+++ EXTRAIT FOURNI

La musique dans l'éducation

Mylène Piché

J’ai feuilleté bien des pages avant d’en arriver ici. Je cherchais des preuves scientifiques pour démontrer que les arts ont une importance majeure sur le développement global des enfants. Je n’en ai pas trouvé.

 

Je n’en ai pas trouvé parce que les sentiments, qui sont l’essence même de l ‘art, ne sont pas scientifiques. Certes j’ai lu du baratin bureaucratique avec lequel j’aurais pu facilement remplir 2 pages, mais j’avais envie de réellement me questionner sur l’importance de l’art dans l’enseignement. Heureusement, je suis tombée sur un auteur des plus sincères, Robert Ressicaud, qui m’a un peu fait oublier que notre société confond trop souvent «création artistique » avec «distraction artistique».

++++++
+++ DONNÉES

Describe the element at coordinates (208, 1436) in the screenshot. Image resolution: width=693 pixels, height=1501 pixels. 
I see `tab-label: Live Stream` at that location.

++++++

▶ _CONSIGNES_
A – Répondez à ces questions sur le texte consacré à la musique dans l'éducation :
(i) Que cherchait Mylène Piché en feuilletant bien des pages ?
(ii) Pourquoi, selon elle, n'a-t-elle rien trouvé ?
(iii) Quel auteur lui a fait un peu oublier la confusion entre « création artistique » et « distraction artistique » ?
B – Poursuivez le texte sur la musique dans l'éducation à la suite de sa dernière phrase.
La liste n'entre pas en jeu ici.

▶ _RÉPONSES_
A –
(i) Des preuves scientifiques démontrant que les arts ont une importance majeure sur le développement global des enfants.
(ii) Parce que les sentiments, qui sont l'essence même de l'art, ne sont pas scientifiques.
(iii) Robert Ressicaud.

B –
Notre système scolaire préconise fortement le tandem math-français. Nous croyons important d’offrir des outils intellectuels solides aux jeunes de l’avenir; cela me semble tout à fait logique. Toutefois, qu’en est-il des outils émotifs… expressifs? Si je compare l’enfant à un arbre, je pourrais ainsi dire que l’on essaie de faire pousser des branches et des feuilles sur un tronc privé de sève. Drastique vous me direz? Pas du tout; à l’aube de l’an 2000, on définit l’individu en fonction de son rang social, c’est-à-dire en autres mots qu’on l’étiquette par rapport à ses capacités intellectuelles. Pas étonnant que le taux de suicide ne fait qu’augmenter chez les jeunes. L’on s’acharne à bâtir des programmes illusoires basés sur un seul et unique aspect de l’être : son intellect. Ainsi, nous transmettons aux élèves le message suivant : les sentiments ne vous mèneront nulle part… l’art ne vous mènera nulle part!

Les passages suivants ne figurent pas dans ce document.